Requests –
(a) Condense the paragraph in the patch testing notes that begins "To test the fix in store_rps_map()" into a short bulleted list, keeping its main facts.
(b) Write the next part of the patch testing notes, picking up after their final line.

Testing
=======
* Patch 1:
Fix for cpumask_local_spread() is tested by creating VFs, loading
iavf module and by adding a tracepoint to confirm that only housekeeping
CPUs are picked when an appropriate profile is set up and all remaining
CPUs when no CPU isolation is configured.
* Patch 2:
To test the PCI fix, I hotplugged a virtio-net-pci from qemu console
and forced its addition to a specific node to trigger the code path that
includes the proposed fix and verified that only housekeeping CPUs
are included via tracepoint.
* Patch 3:
To test the fix in store_rps_map(), I tried configuring an isolated
CPU by writing to /sys/class/net/en*/queues/rx*/rps_cpus which
resulted in 'write error: Invalid argument' error. For the case
where a non-isolated CPU is writing in rps_cpus the above operation
succeeded without any error.
Changes from v1:
===============
- Included the suggestions made by Bjorn Helgaas in the commit messages.

Extracted data –
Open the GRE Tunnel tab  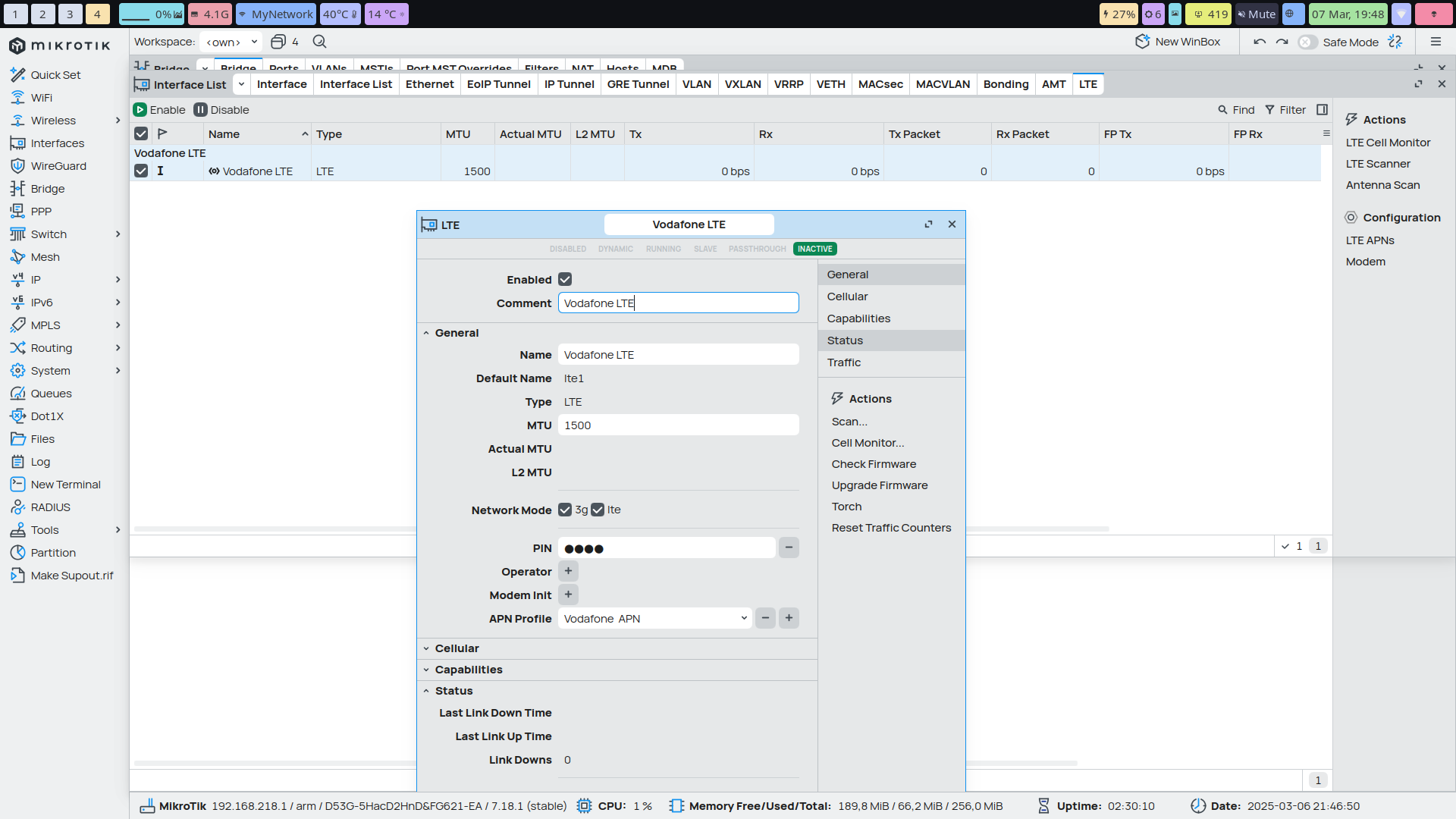coord(638,84)

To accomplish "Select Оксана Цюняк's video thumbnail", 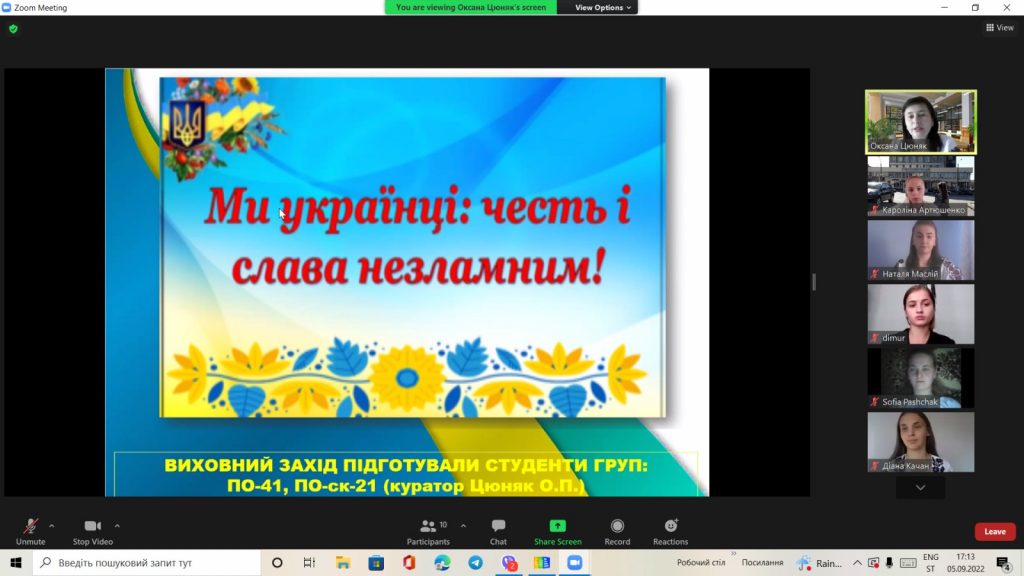I will click(x=920, y=121).
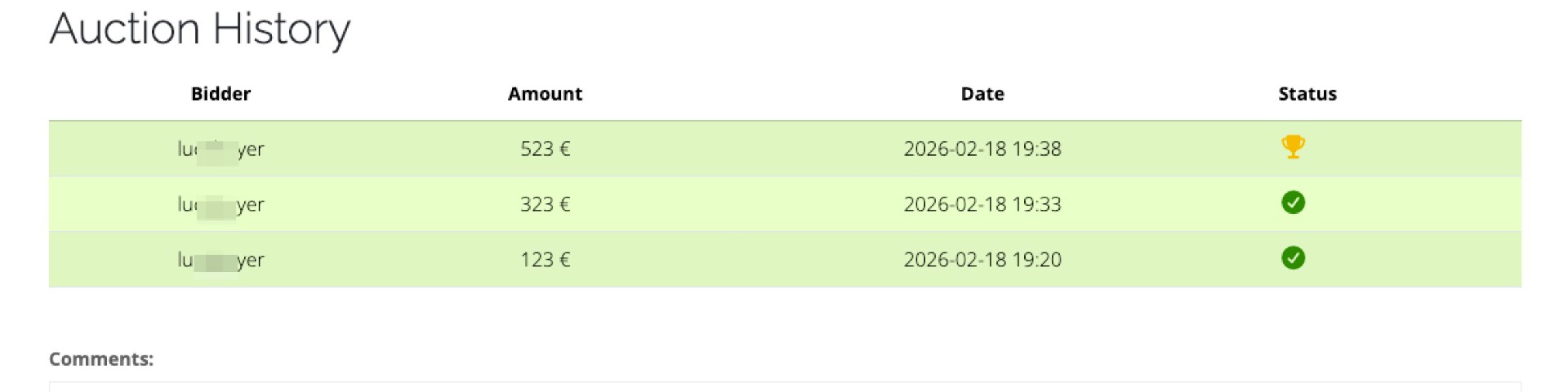Click the bidder name in the 523 € row
The width and height of the screenshot is (1568, 392).
[x=220, y=149]
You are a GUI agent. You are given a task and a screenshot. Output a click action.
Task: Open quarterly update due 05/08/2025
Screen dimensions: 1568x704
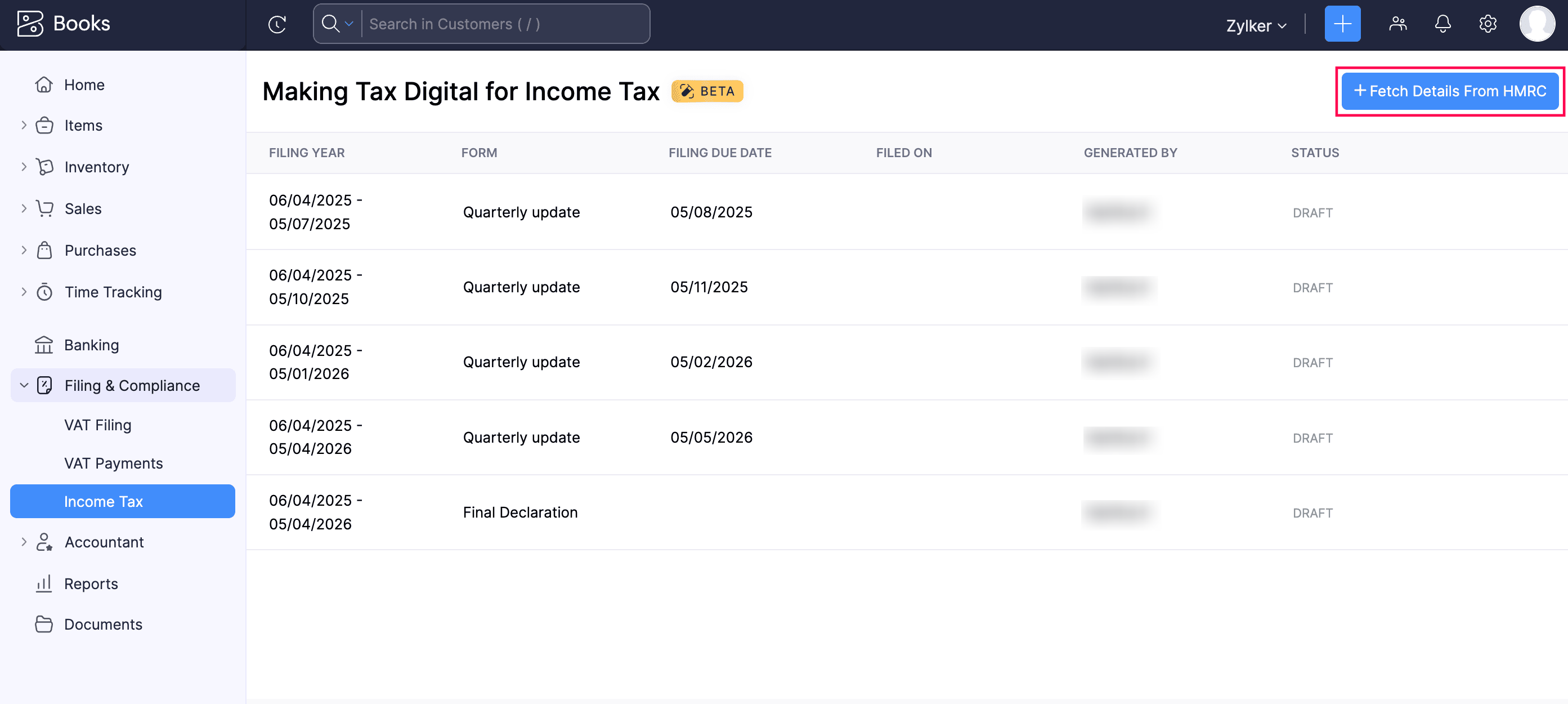tap(521, 212)
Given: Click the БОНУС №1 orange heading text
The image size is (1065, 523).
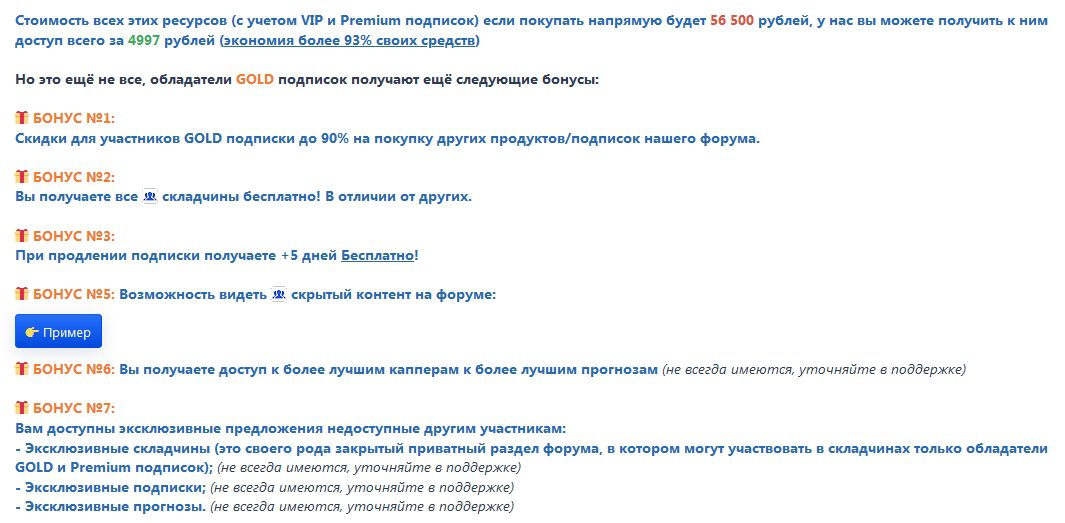Looking at the screenshot, I should (74, 118).
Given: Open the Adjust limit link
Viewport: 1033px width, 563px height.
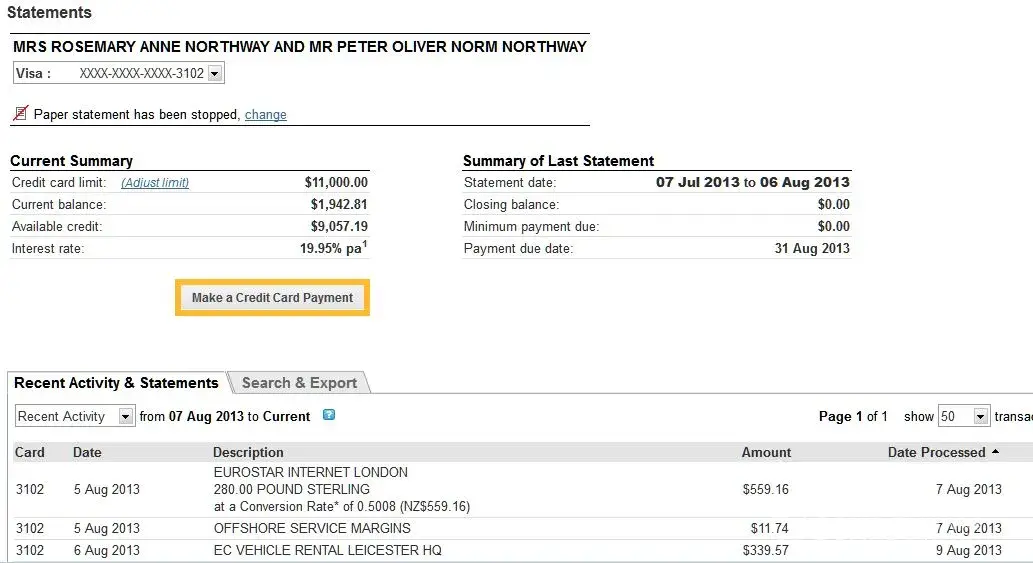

Responses by task –
(a)
- The store_rps_map() fix was tested by trying to assign an isolated CPU through /sys/class/net/en*/queues/rx*/rps_cpus.
- That write failed with 'write error: Invalid argument'.
- Writing a non-isolated CPU to rps_cpus succeeded without any error.

(b)
- Included the 'Reviewed-by' and 'Acked-by' received for Patch-2.
[1] https://patchwork.ozlabs.org/project/netdev/patch/[email protected]/
Alex Belits (3):
lib: Restrict cpumask_local_spread to houskeeping CPUs
PCI: Restrict probe functions to housekeeping CPUs
net: Restrict receive packets queuing to housekeeping CPUs
drivers/pci/pci-driver.c | 5 ++++-
lib/cpumask.c | 43 +++++++++++++++++++++++-----------------
net/core/net-sysfs.c | 10 +++++++++-
3 files changed, 38 insertions(+), 20 deletions(-)
--
On 6/22/20 7:45 PM, Nitesh Narayan Lal wrote:
>
> Testing
> =======
> * Patch 1:
> Fix for cpumask_local_spread() is tested by creating VFs, loading
> iavf module and by adding a tracepoint to confirm that only housekeeping
> CPUs are picked when an appropriate profile is set up and all remaining
> CPUs when no CPU isolation is configured.
>
> * Patch 2:
> To test the PCI fix, I hotplugged a virtio-net-pci from qemu console
> and forced its addition to a specific node to trigger the code path that
> includes the proposed fix and verified that only housekeeping CPUs
> are included via tracepoint.
>
> * Patch 3:
> To test the fix in store_rps_map(), I tried configuring an isolated
> CPU by writing to /sys/class/net/en*/queues/rx*/rps_cpus which
> resulted in 'write error: Invalid argument' error. For the case
> where a non-isolated CPU is writing in rps_cpus the above operation
> succeeded without any error.
>
>
> Changes from v1:
> ===============
> - Included the suggestions made by Bjorn Helgaas in the commit messages.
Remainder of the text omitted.